* [TASK REQUIREMENTS]
Each record should appear again in the response exactly as it does in the original.
(DATASET EXCERPTS)
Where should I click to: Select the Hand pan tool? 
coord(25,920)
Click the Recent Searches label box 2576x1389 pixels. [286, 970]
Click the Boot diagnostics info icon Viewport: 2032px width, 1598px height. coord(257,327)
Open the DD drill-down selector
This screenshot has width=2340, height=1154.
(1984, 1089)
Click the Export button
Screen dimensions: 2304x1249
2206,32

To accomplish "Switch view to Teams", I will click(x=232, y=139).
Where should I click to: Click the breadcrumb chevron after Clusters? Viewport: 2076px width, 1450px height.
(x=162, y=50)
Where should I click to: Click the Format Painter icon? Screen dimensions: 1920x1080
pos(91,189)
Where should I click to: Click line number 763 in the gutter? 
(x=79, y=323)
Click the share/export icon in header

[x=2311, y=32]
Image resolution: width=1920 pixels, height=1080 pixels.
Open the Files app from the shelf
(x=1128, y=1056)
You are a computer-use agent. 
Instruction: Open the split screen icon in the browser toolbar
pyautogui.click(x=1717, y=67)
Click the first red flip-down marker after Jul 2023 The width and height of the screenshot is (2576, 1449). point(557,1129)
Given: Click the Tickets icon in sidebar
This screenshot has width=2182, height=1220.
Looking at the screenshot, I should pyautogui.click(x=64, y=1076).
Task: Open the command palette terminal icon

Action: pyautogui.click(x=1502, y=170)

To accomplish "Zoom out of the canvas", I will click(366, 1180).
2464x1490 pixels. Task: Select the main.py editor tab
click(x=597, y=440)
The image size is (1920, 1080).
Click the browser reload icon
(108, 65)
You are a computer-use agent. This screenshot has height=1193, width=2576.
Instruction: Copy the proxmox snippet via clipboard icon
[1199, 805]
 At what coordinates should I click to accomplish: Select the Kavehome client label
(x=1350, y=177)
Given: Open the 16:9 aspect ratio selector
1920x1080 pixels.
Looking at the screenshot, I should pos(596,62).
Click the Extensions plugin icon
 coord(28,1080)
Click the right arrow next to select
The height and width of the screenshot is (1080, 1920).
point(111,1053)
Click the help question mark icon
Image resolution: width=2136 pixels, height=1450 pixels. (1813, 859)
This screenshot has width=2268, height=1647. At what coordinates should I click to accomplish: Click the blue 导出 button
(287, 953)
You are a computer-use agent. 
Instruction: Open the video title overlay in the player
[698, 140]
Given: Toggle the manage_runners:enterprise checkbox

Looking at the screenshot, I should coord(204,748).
(End DATASET EXCERPTS)
* [SOLUTION FOR THIS EXERCISE]
Where should I click to: Select the Hand pan tool? 
coord(25,920)
Click the Recent Searches label box 2576x1389 pixels. [286, 970]
Click the Boot diagnostics info icon Viewport: 2032px width, 1598px height. coord(257,327)
Open the DD drill-down selector
This screenshot has width=2340, height=1154.
(1984, 1089)
Click the Export button
Screen dimensions: 2304x1249
2206,32

To accomplish "Switch view to Teams", I will click(x=232, y=139).
Where should I click to: Click the breadcrumb chevron after Clusters? Viewport: 2076px width, 1450px height.
(x=162, y=50)
Where should I click to: Click the Format Painter icon? Screen dimensions: 1920x1080
pos(91,189)
Where should I click to: Click line number 763 in the gutter? 
(x=79, y=323)
Click the share/export icon in header

[x=2311, y=32]
Image resolution: width=1920 pixels, height=1080 pixels.
Open the Files app from the shelf
(x=1128, y=1056)
You are a computer-use agent. 
Instruction: Open the split screen icon in the browser toolbar
pyautogui.click(x=1717, y=67)
Click the first red flip-down marker after Jul 2023 The width and height of the screenshot is (2576, 1449). point(557,1129)
Given: Click the Tickets icon in sidebar
This screenshot has width=2182, height=1220.
Looking at the screenshot, I should pyautogui.click(x=64, y=1076).
Task: Open the command palette terminal icon

Action: pyautogui.click(x=1502, y=170)

To accomplish "Zoom out of the canvas", I will click(366, 1180).
2464x1490 pixels. Task: Select the main.py editor tab
click(x=597, y=440)
The image size is (1920, 1080).
Click the browser reload icon
(108, 65)
You are a computer-use agent. This screenshot has height=1193, width=2576.
Instruction: Copy the proxmox snippet via clipboard icon
[1199, 805]
 At what coordinates should I click to accomplish: Select the Kavehome client label
(x=1350, y=177)
Given: Open the 16:9 aspect ratio selector
1920x1080 pixels.
Looking at the screenshot, I should pos(596,62).
Click the Extensions plugin icon
 coord(28,1080)
Click the right arrow next to select
The height and width of the screenshot is (1080, 1920).
point(111,1053)
Click the help question mark icon
Image resolution: width=2136 pixels, height=1450 pixels. (1813, 859)
This screenshot has width=2268, height=1647. At what coordinates should I click to accomplish: Click the blue 导出 button
(287, 953)
You are a computer-use agent. 
Instruction: Open the video title overlay in the player
[698, 140]
Given: Toggle the manage_runners:enterprise checkbox

Looking at the screenshot, I should coord(204,748).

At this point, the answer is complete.